The intermediate step was local channels plus public access only, connected to my old analog TV.
When I got a new HD TV, I tested it to see what it would bring in over the air. The answer: All local channels, including some that cable doesn't have.
I was concerned about not getting MHz Worldview, but then I saw that they have a Roku channel (I was already streaming Netflix and Hulu through it), so I added it and Acorn TV. I still have to pay for Internet, but instead of paying the cable company for a zillion junk channels, I'm paying a total of $19 a month for my Netflix, Hulu Plus, and Acorn TV subscriptions. (MHz Worldview is a free channel on the Roku.)
Jasana
(490 posts)and I can honestly say I'm the better for it.
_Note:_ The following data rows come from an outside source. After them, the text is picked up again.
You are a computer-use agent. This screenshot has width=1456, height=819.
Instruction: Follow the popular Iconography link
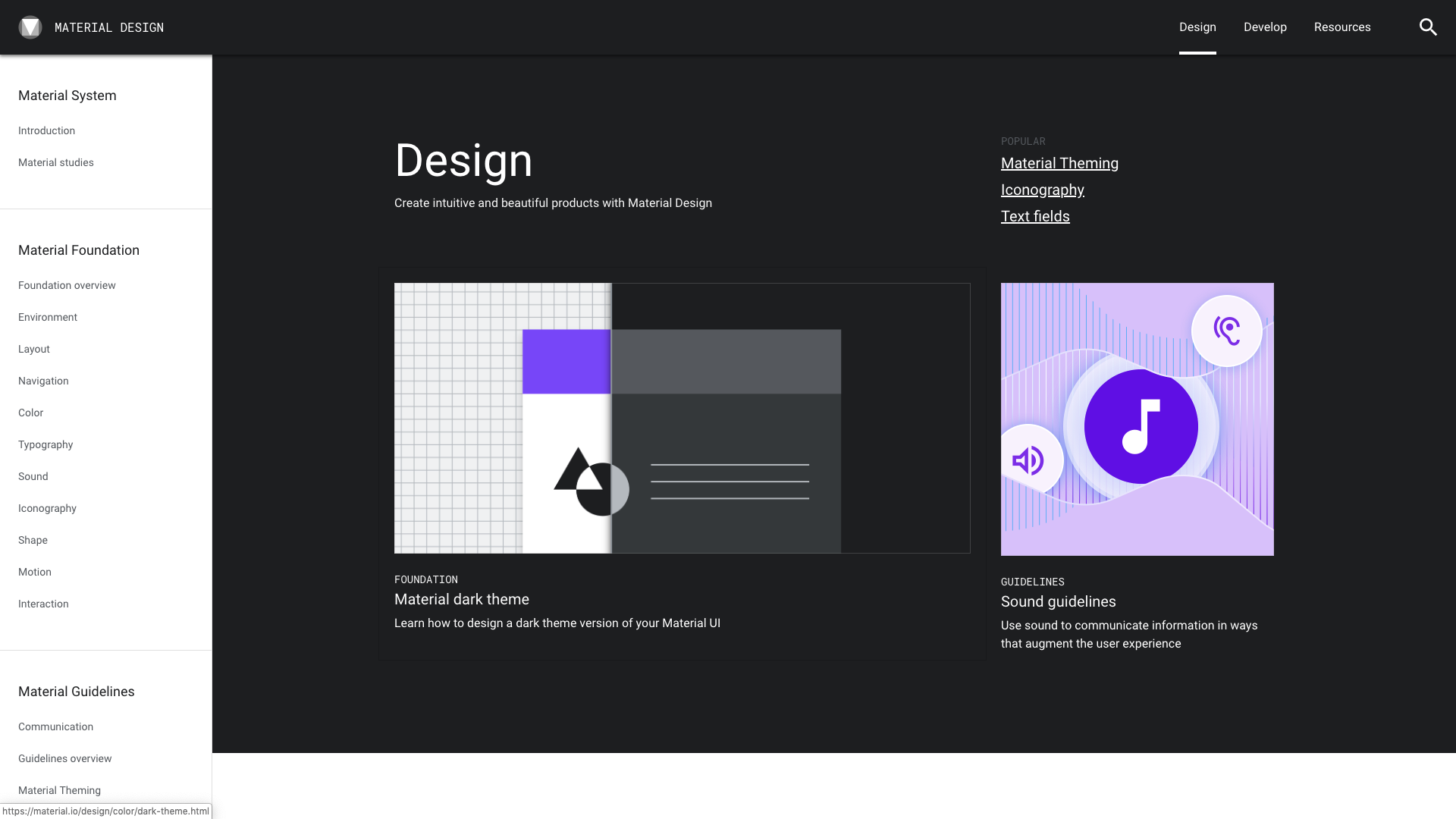click(1042, 190)
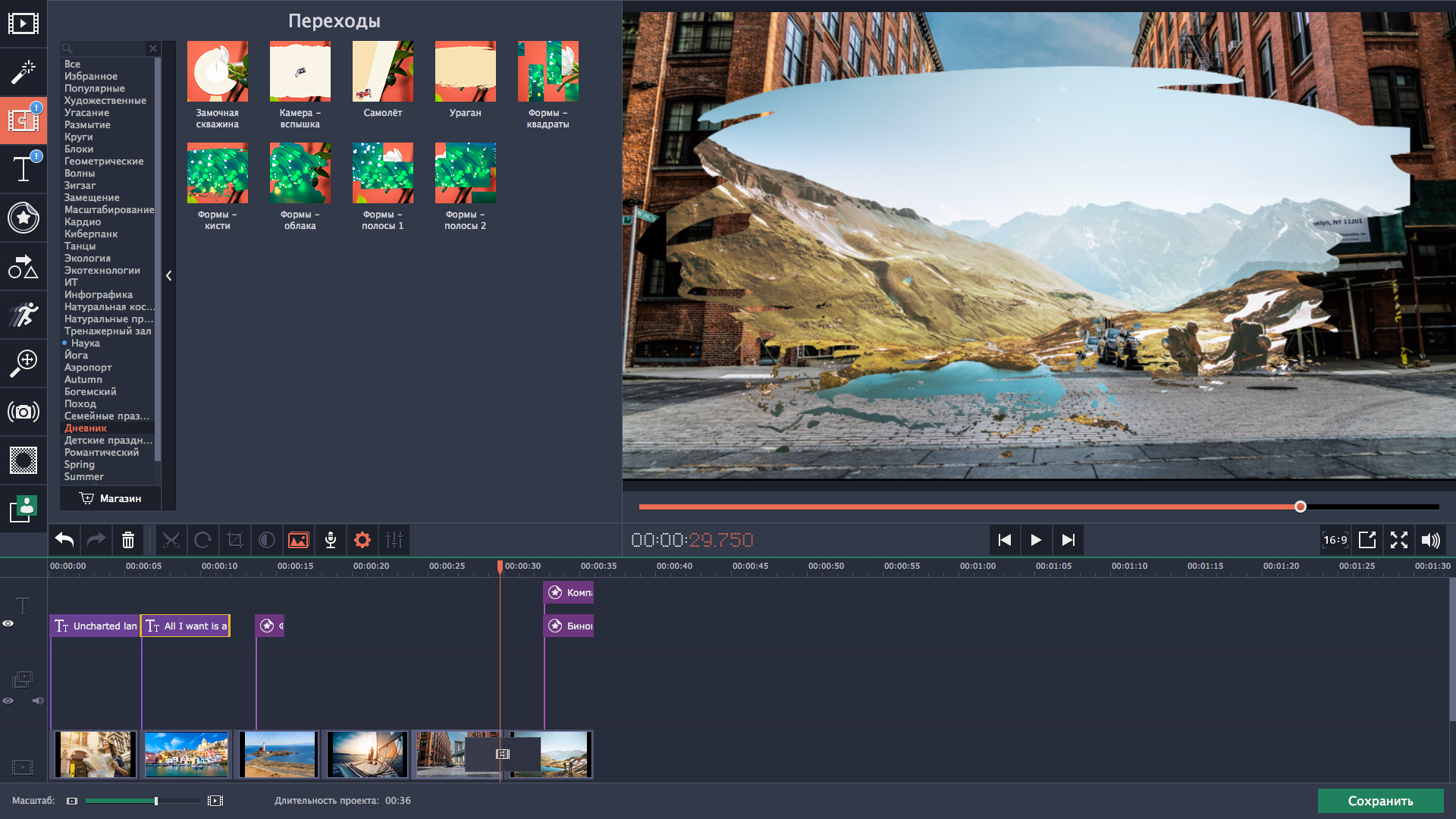Click the microphone record audio icon
1456x819 pixels.
pos(331,540)
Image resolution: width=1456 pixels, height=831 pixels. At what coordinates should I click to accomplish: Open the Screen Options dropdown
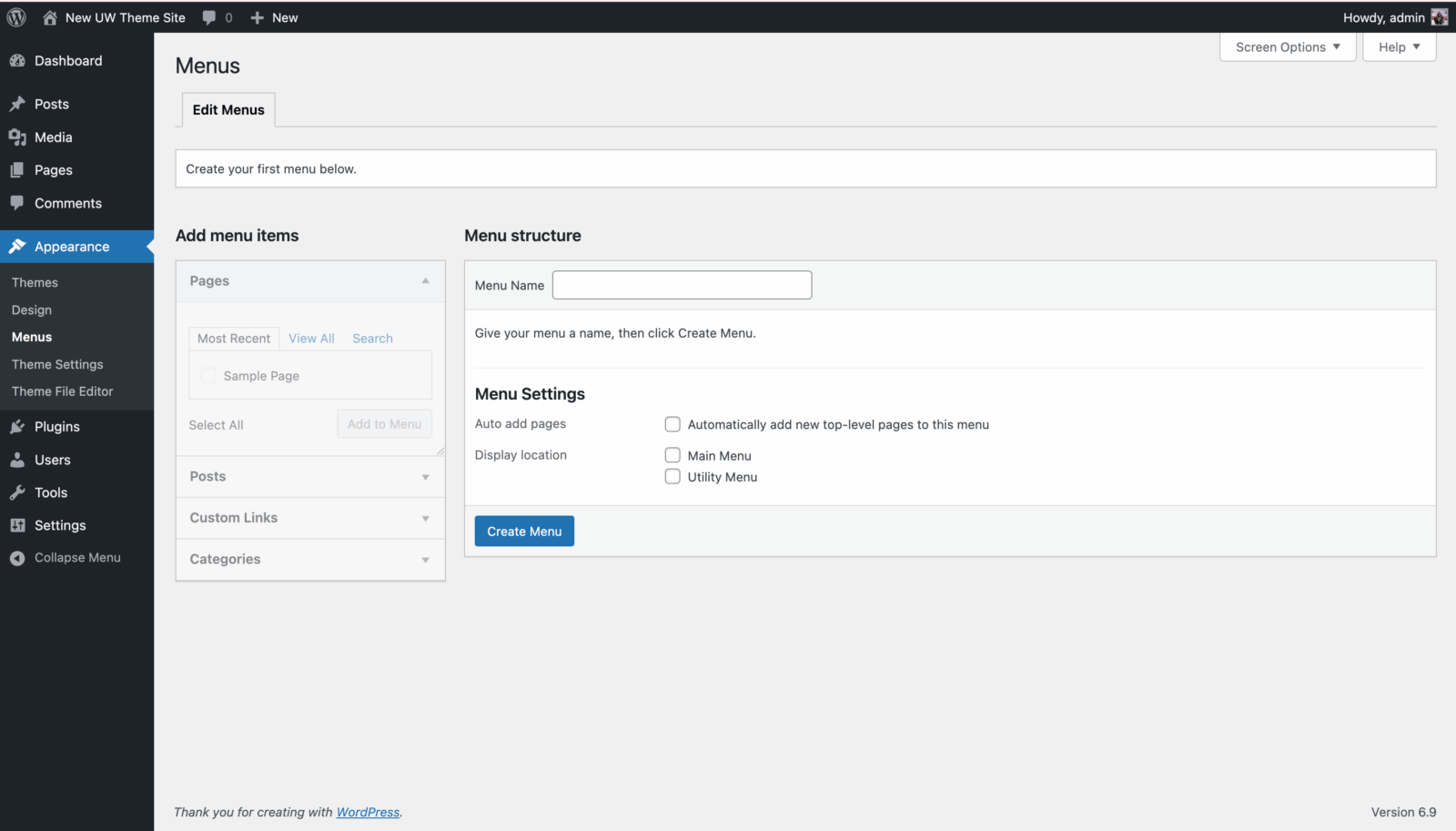[x=1287, y=46]
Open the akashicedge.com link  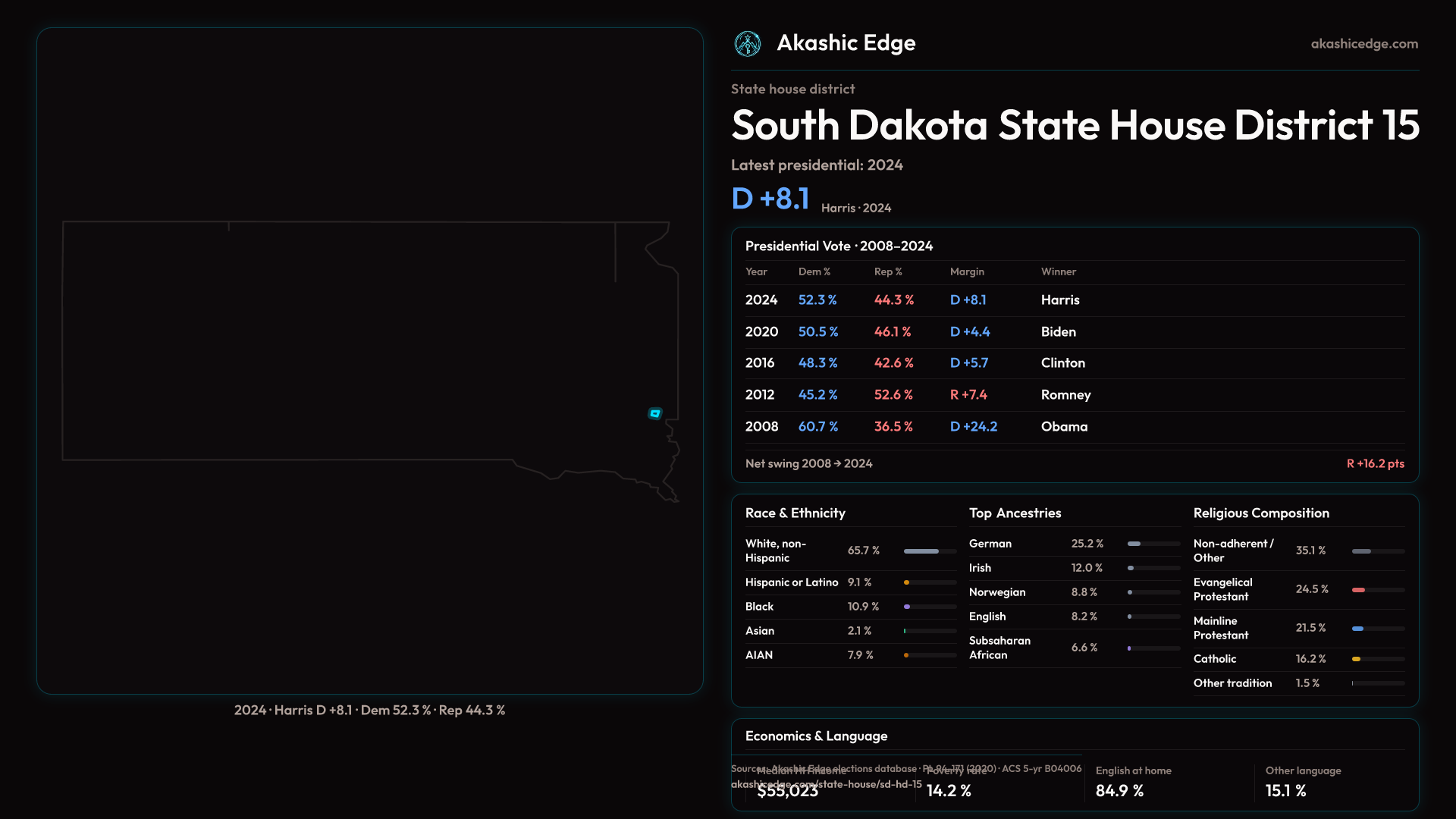click(1363, 44)
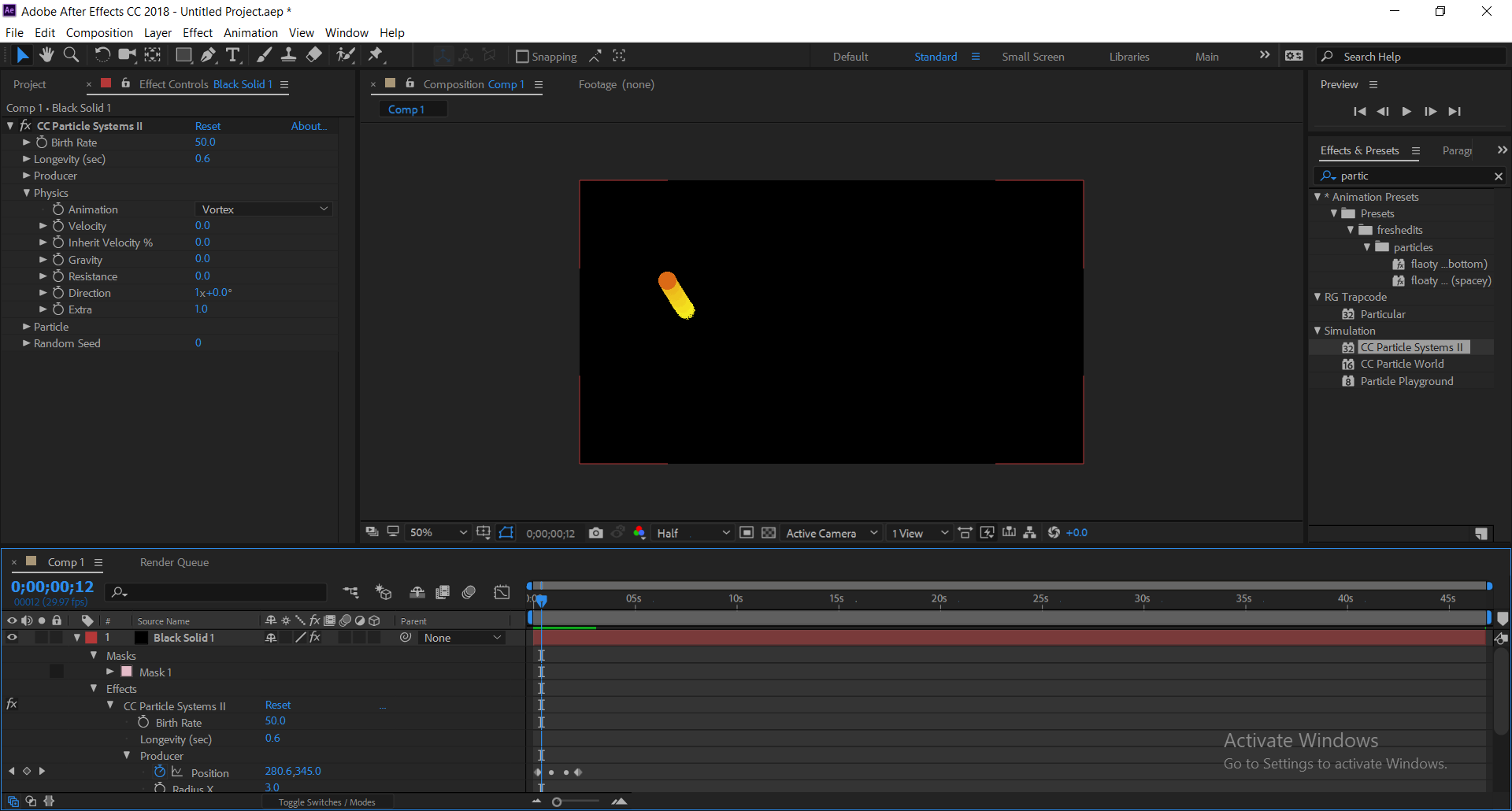Switch to the Render Queue tab

[x=173, y=561]
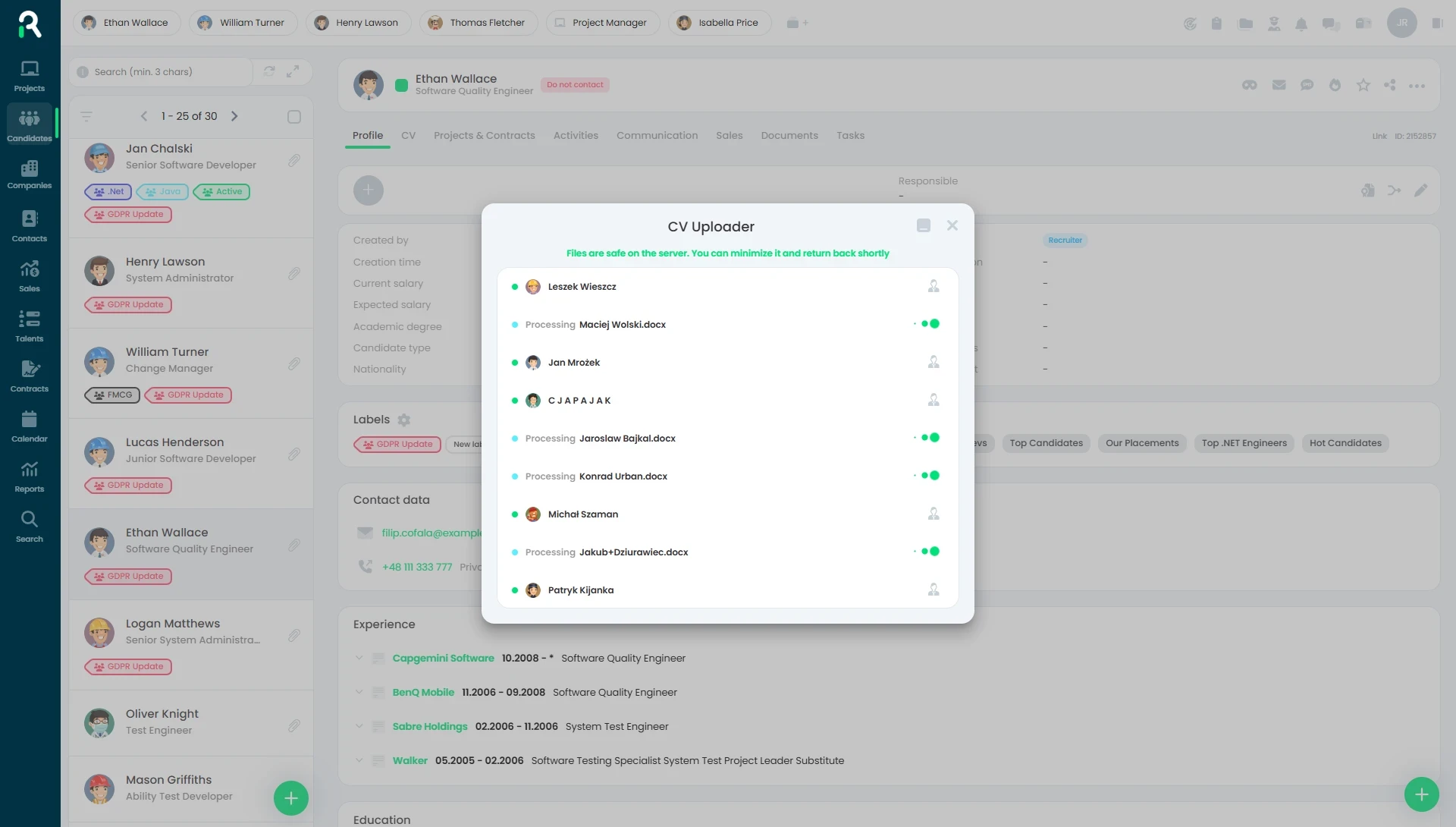Check processing progress of Maciej Wolski.docx
The height and width of the screenshot is (827, 1456).
coord(930,324)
Of course, this extreme strategy is not for everyone but the cable bill was getting too high and it's a lie to say we have choice.
In Boston the only real choice is Comcast and the obscenities I could rail about Comcast would make your head spin like Reagan in The Exorcist. I won't ever be going back to cable TV unless the pricing comes down, down, down. A little ala cart might help too. Right now, I get all my entertainment from the Internet... one way or the other.
Even my local weather news is online now. I just have to remember to check it. It's the only way I find out about weather emergencies.